— Task directions —
Output each line of the data below as a Markdown table with the columns "Row" and "Line," numbering the rows and skipping any blank lines. Leave the pictures out of the answer.

Data records
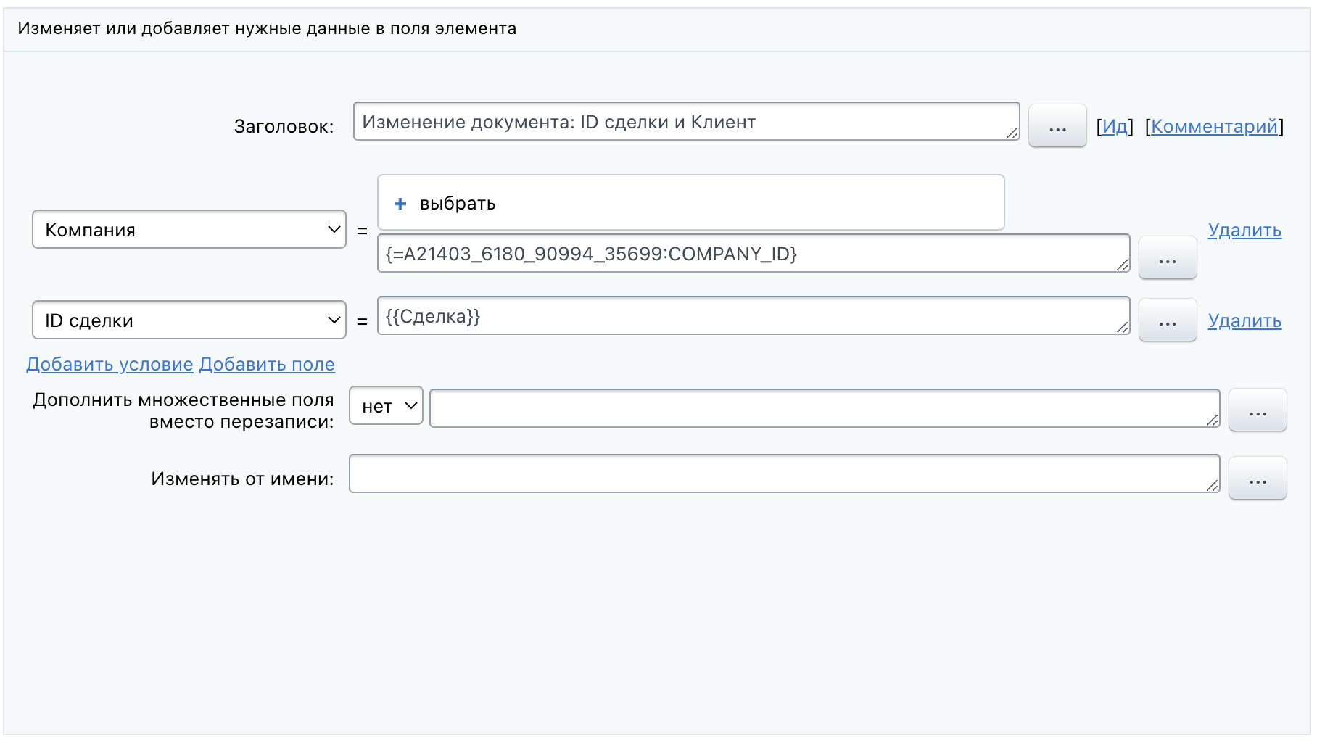
Task: Open the нет dropdown selector
Action: coord(386,406)
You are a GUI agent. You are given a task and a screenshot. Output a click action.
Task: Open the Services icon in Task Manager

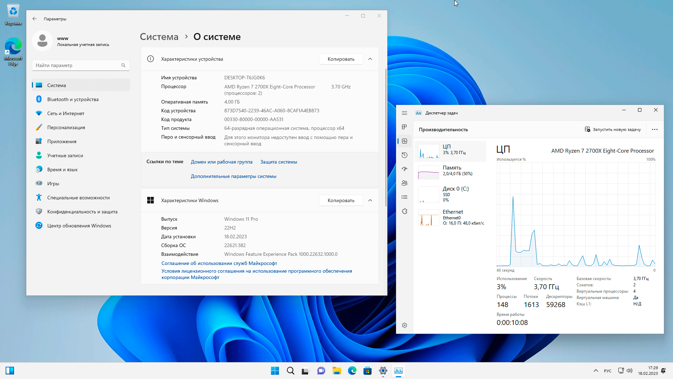[x=405, y=211]

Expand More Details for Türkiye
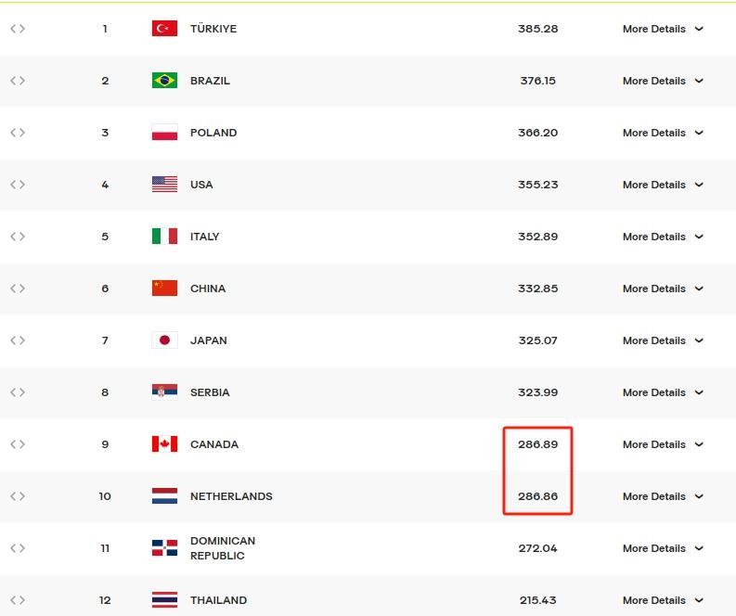663,29
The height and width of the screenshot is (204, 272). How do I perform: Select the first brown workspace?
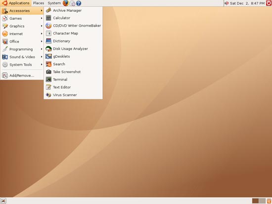tap(255, 201)
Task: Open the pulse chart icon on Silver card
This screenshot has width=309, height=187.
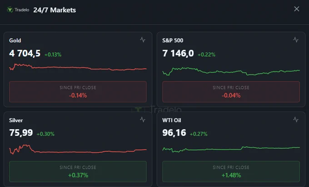Action: tap(143, 119)
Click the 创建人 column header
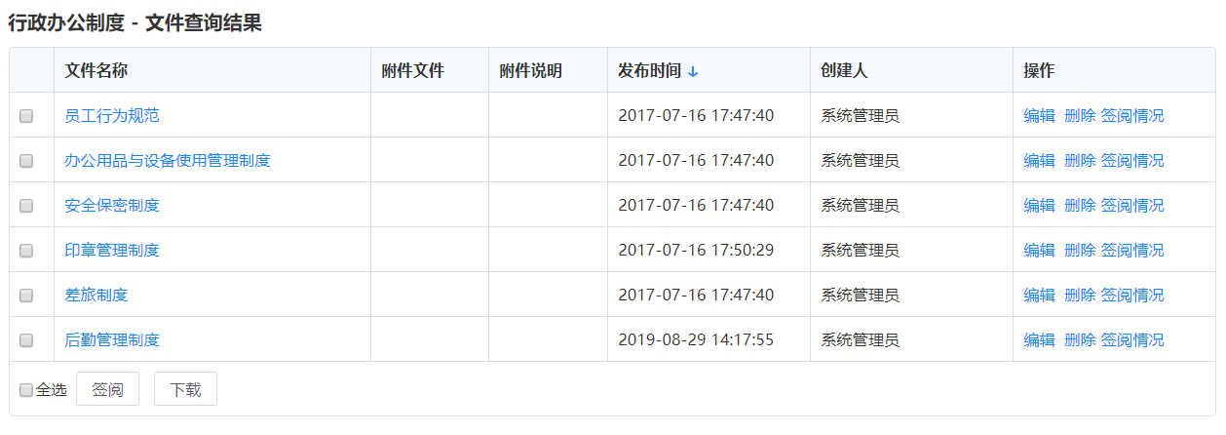Viewport: 1226px width, 435px height. click(x=844, y=71)
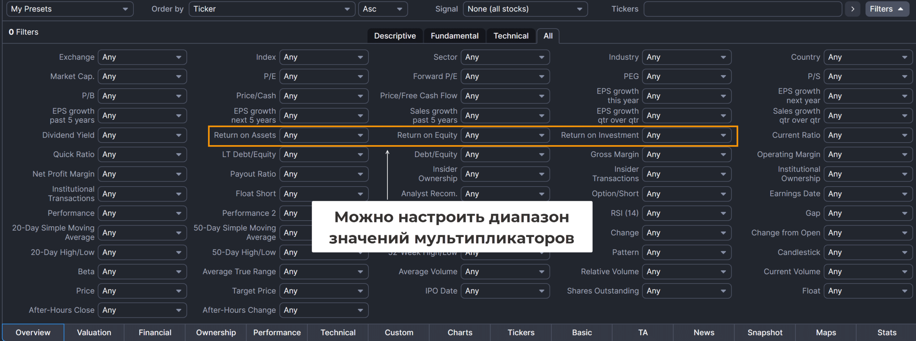The height and width of the screenshot is (341, 916).
Task: Expand the Signal dropdown
Action: [525, 9]
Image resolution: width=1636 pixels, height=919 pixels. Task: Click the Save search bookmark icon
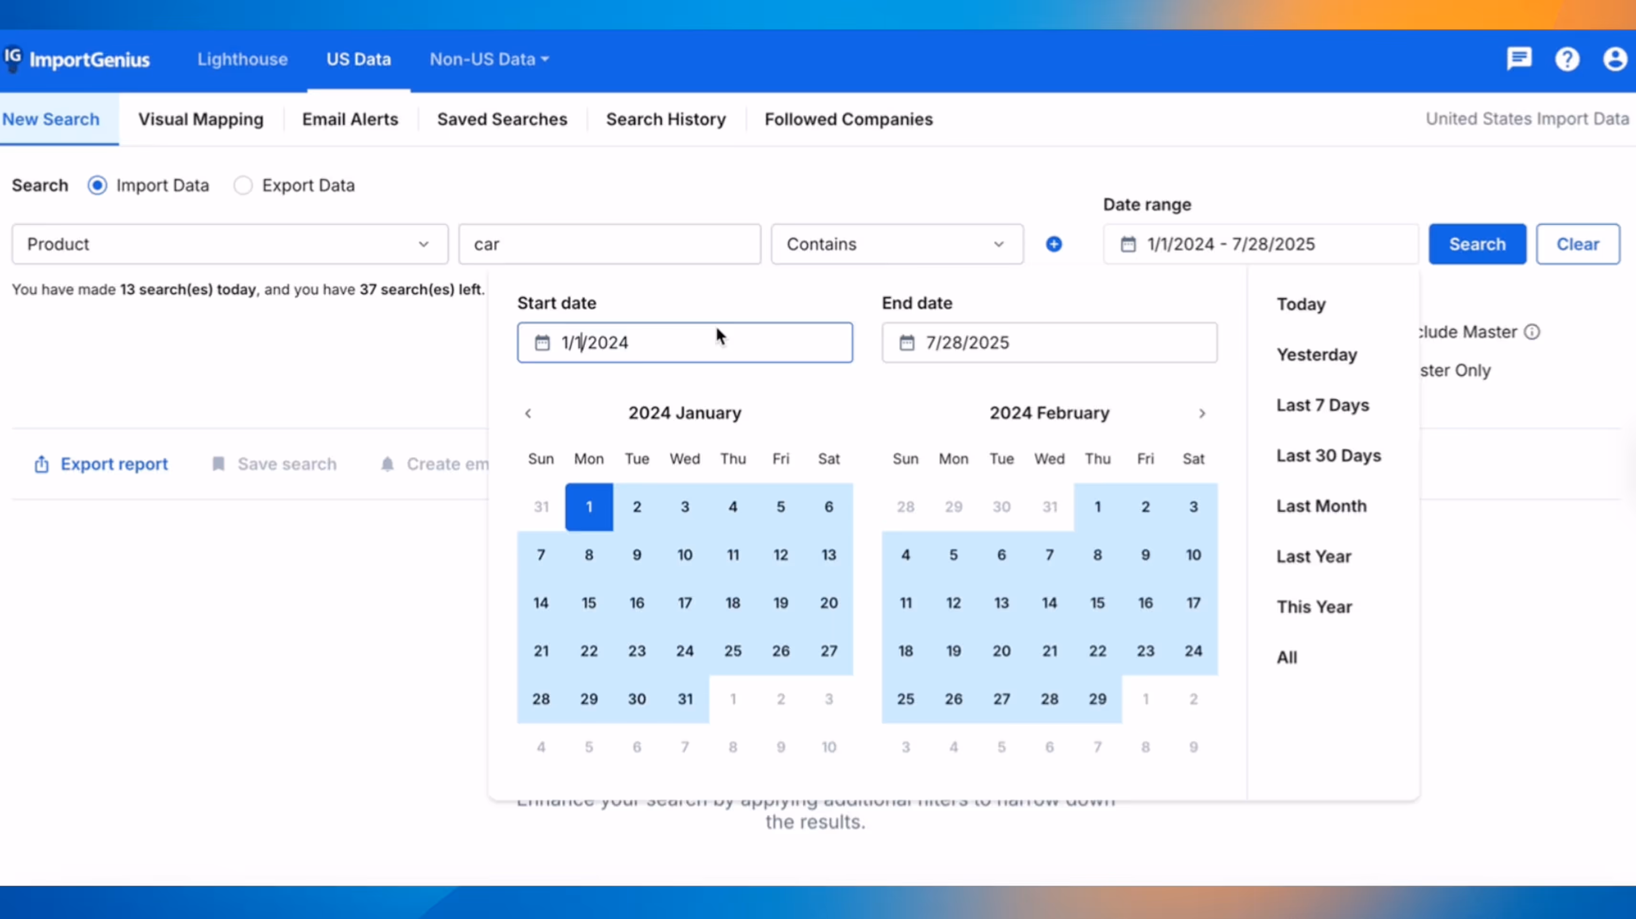pyautogui.click(x=218, y=464)
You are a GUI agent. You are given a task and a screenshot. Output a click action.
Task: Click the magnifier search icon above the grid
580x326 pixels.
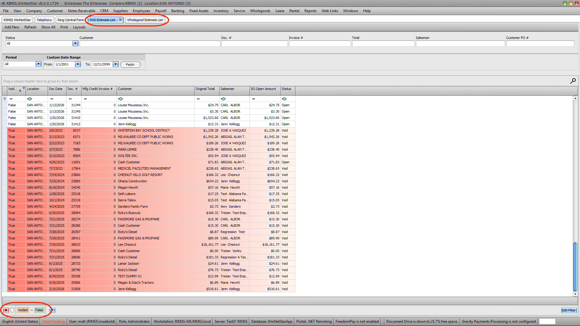click(x=573, y=81)
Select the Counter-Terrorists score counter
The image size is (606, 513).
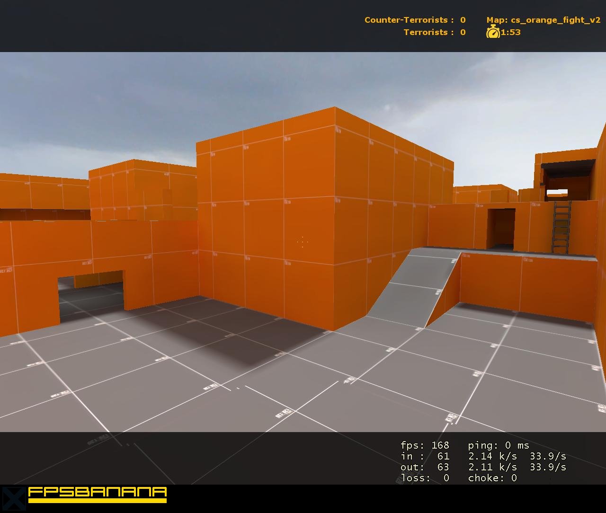[x=414, y=20]
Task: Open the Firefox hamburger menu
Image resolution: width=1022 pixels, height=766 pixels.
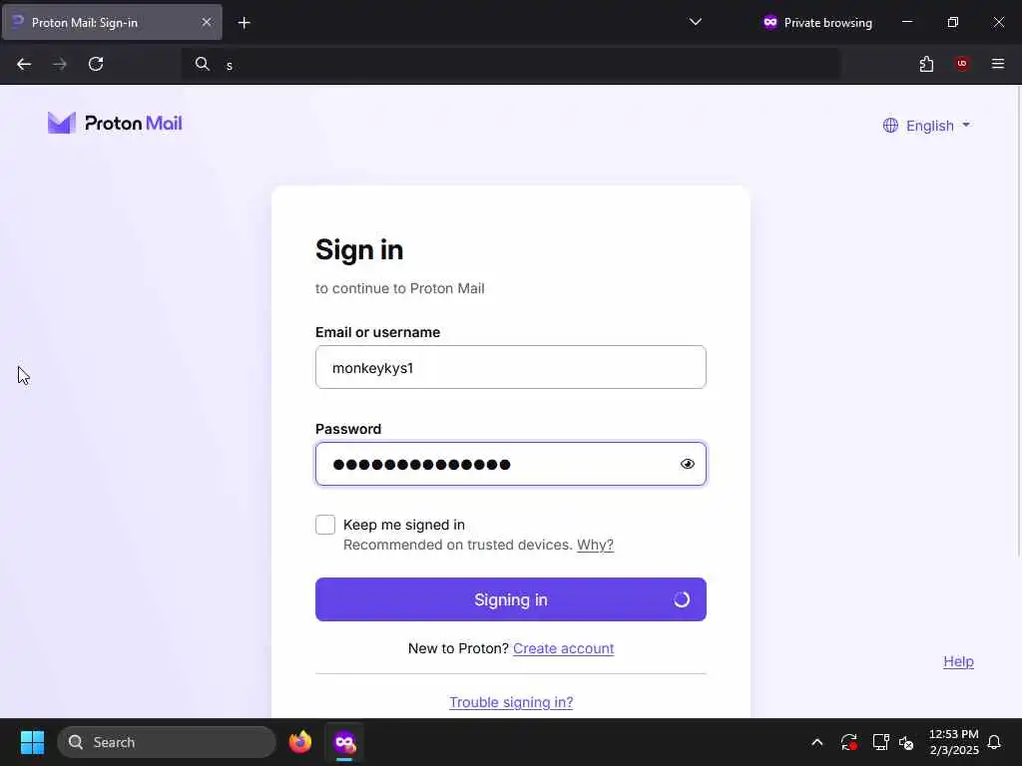Action: tap(997, 64)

— The answer —
| Row | Line |
|---|---|
| 1 | Task: Open the нет dropdown selector |
| 2 | Action: coord(386,406) |
| 3 | You are a GUI agent. You are given a task and a screenshot. Output a click action. |
| 4 | Task: Open the Services icon in Task Manager |
| 5 | [x=405, y=211] |
| 6 | Expand More Details for Türkiye |
| 7 | 663,29 |
| 8 | The height and width of the screenshot is (204, 272). How do I perform: Select the first brown workspace? |
| 9 | tap(255, 201) |
| 10 | Task: Open the pulse chart icon on Silver card |
| 11 | This screenshot has width=309, height=187. |
| 12 | Action: tap(143, 119) |
| 13 | Click the 创建人 column header |
| 14 | Viewport: 1226px width, 435px height. click(x=844, y=71) |
| 15 | The height and width of the screenshot is (341, 916). |
| 16 | Task: Expand the Signal dropdown |
| 17 | Action: [525, 9] |
| 18 | Image resolution: width=1636 pixels, height=919 pixels. Task: Click the Save search bookmark icon |
| 19 | pyautogui.click(x=218, y=464) |
| 20 | You are a GUI agent. You are given a task and a screenshot. Output a click action. |
| 21 | Task: Click the magnifier search icon above the grid |
| 22 | 580x326 pixels. |
| 23 | click(x=573, y=81) |
| 24 | Select the Counter-Terrorists score counter |
| 25 | The image size is (606, 513). |
| 26 | [x=414, y=20] |
| 27 | Task: Open the Firefox hamburger menu |
| 28 | Image resolution: width=1022 pixels, height=766 pixels. |
| 29 | Action: tap(997, 64) |